GithubHelp home page GithubHelp logo

Object model discussion about auraxium HOT 22 CLOSED

leonhard-s avatar leonhard-s commented on July 23, 2024 1
Object model discussion

from auraxium.

Comments (22)

qcoumes avatar qcoumes commented on July 23, 2024 1

I completely agree. The objects must be intuitive and not be as convoluted as the data returned by the census API. In the draft I wrote weeks ago, I already implemented some of these changes (like world -> server).
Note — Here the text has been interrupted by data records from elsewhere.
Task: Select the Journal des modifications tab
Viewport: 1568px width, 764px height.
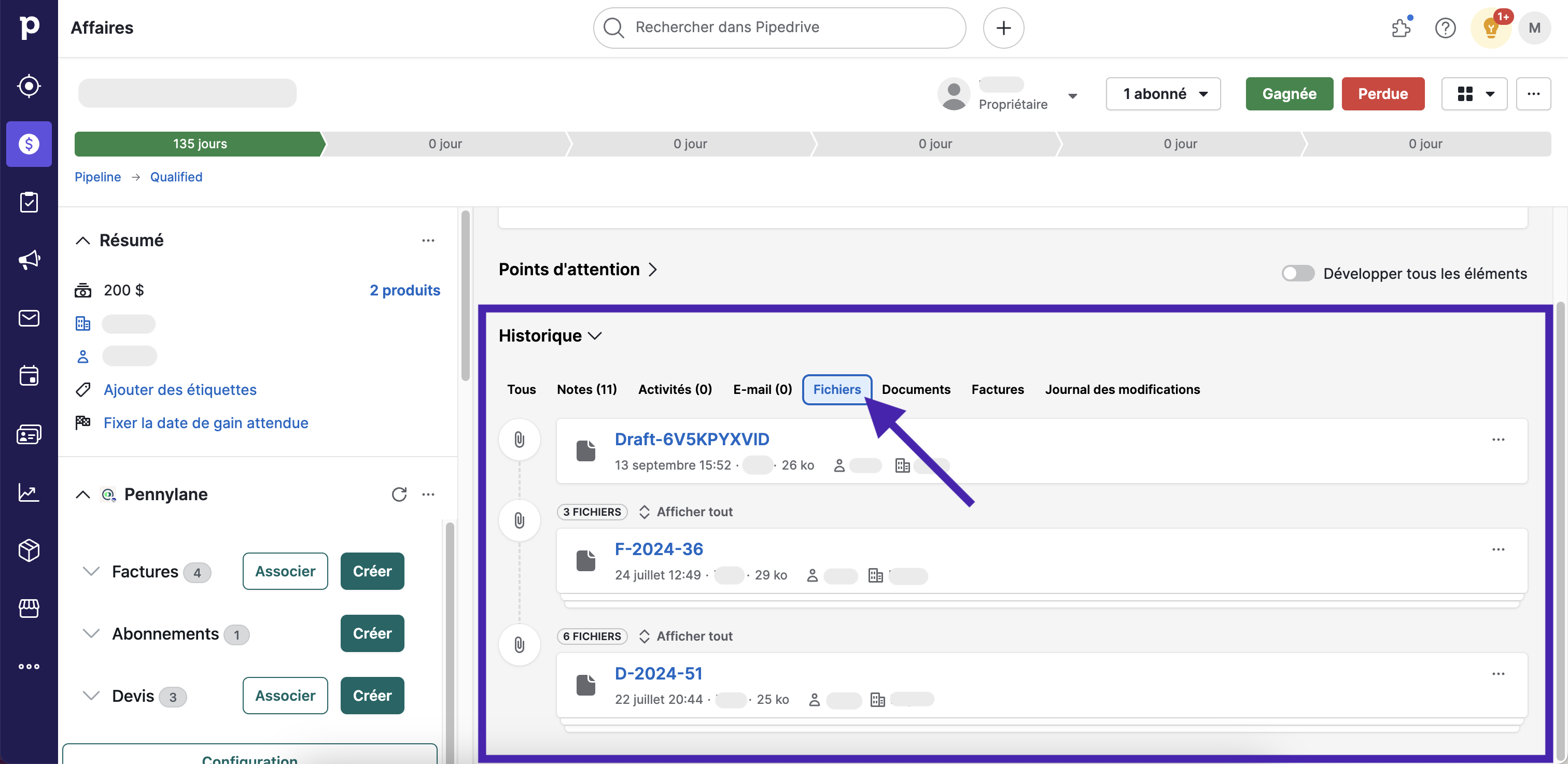Action: (1122, 389)
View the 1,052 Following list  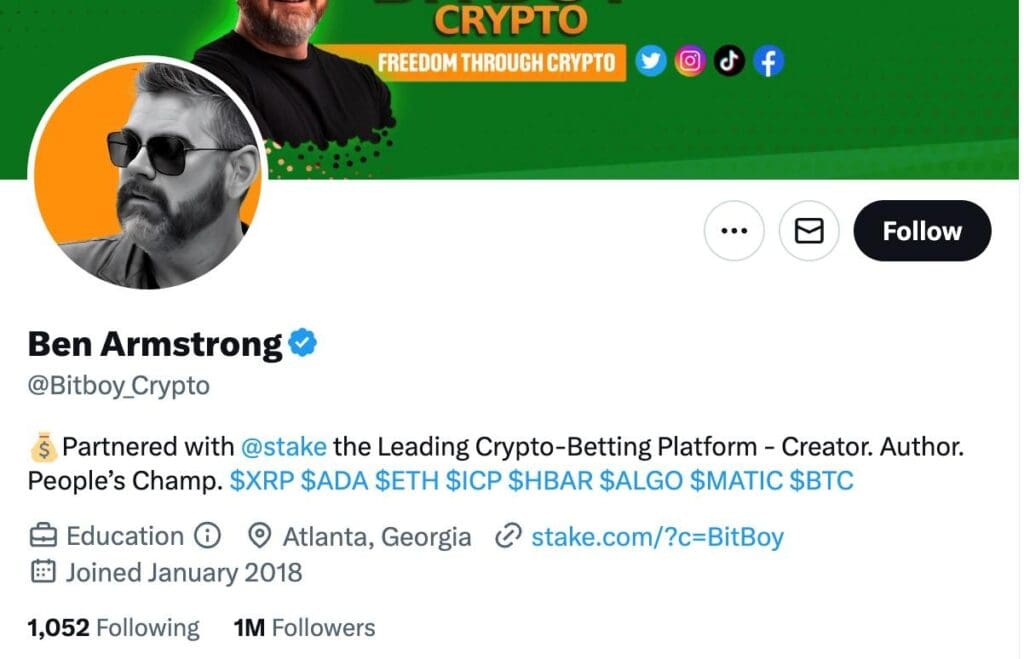113,628
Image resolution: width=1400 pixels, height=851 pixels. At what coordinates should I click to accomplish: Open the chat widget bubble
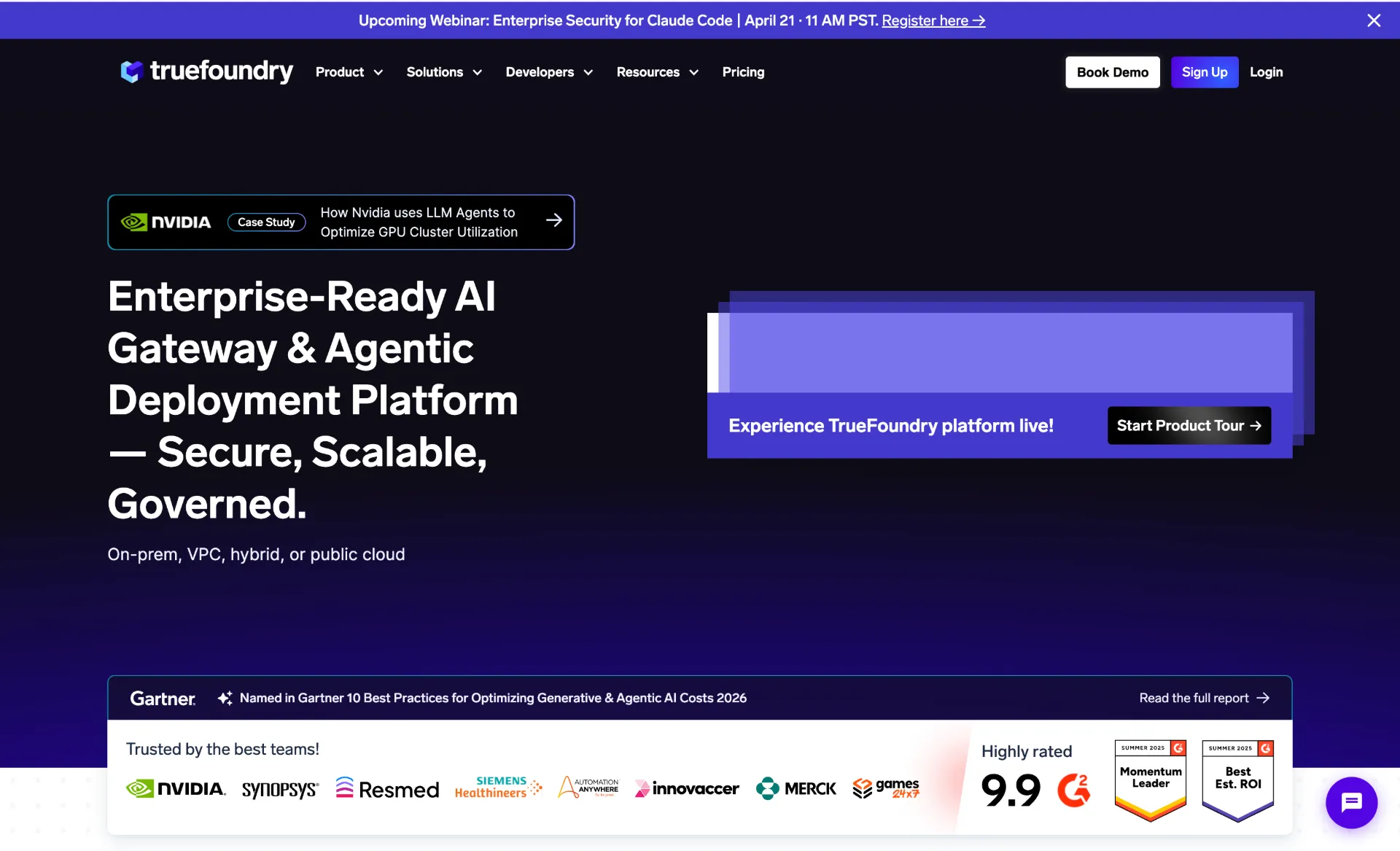[x=1351, y=803]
It should be able to provide quick access to most of the data used for common usages (discord bot mostly), the Query interface only there as a fallback for very specific requirements.

from auraxium.

qcoumes avatar qcoumes commented on July 23, 2024 1

I also think asyncio is the way to go, coupled with some caching, it should reduce the impact of the slowness of the census API.

from auraxium.

LordFlashmeow avatar LordFlashmeow commented on July 23, 2024 1

I think the intermediate object method is the right way to go, creating an object for each unique intermediate table query.
For something like the characters_item table, we could do an object like:

class CharactersItem:
    def __init__(self, character_id):
        self.character_id = character_id
        self.response = []
        self.has_fetched = False

    @property
    def getresponse(self):
        if not self.has_fetched:
            self.response = Query(...)
            self.has_fetched = True
        else:
            return self.response

This will only work for simple cases, without joins or resolves. In those cases, I think it's up to the user to craft that query themselves. That's what the object model is supposed to be, right? A simple way to expose simple queries to the user.

from auraxium.

leonhard-s avatar leonhard-s commented on July 23, 2024

I am not perfectly sure how to go about implementing some of the more obscure object types (e.g. Abilities, Effects), but aside from weapon damage calculations I am not certain they are all that useful. There is no link between implants and abilities, none of it is documented... at least I'd be willing to ignore them until we find a reason/way to make them intuitive.

I'll finish off some basic test cases for the URL generation, then I'll start toying around with the object model in a new branch.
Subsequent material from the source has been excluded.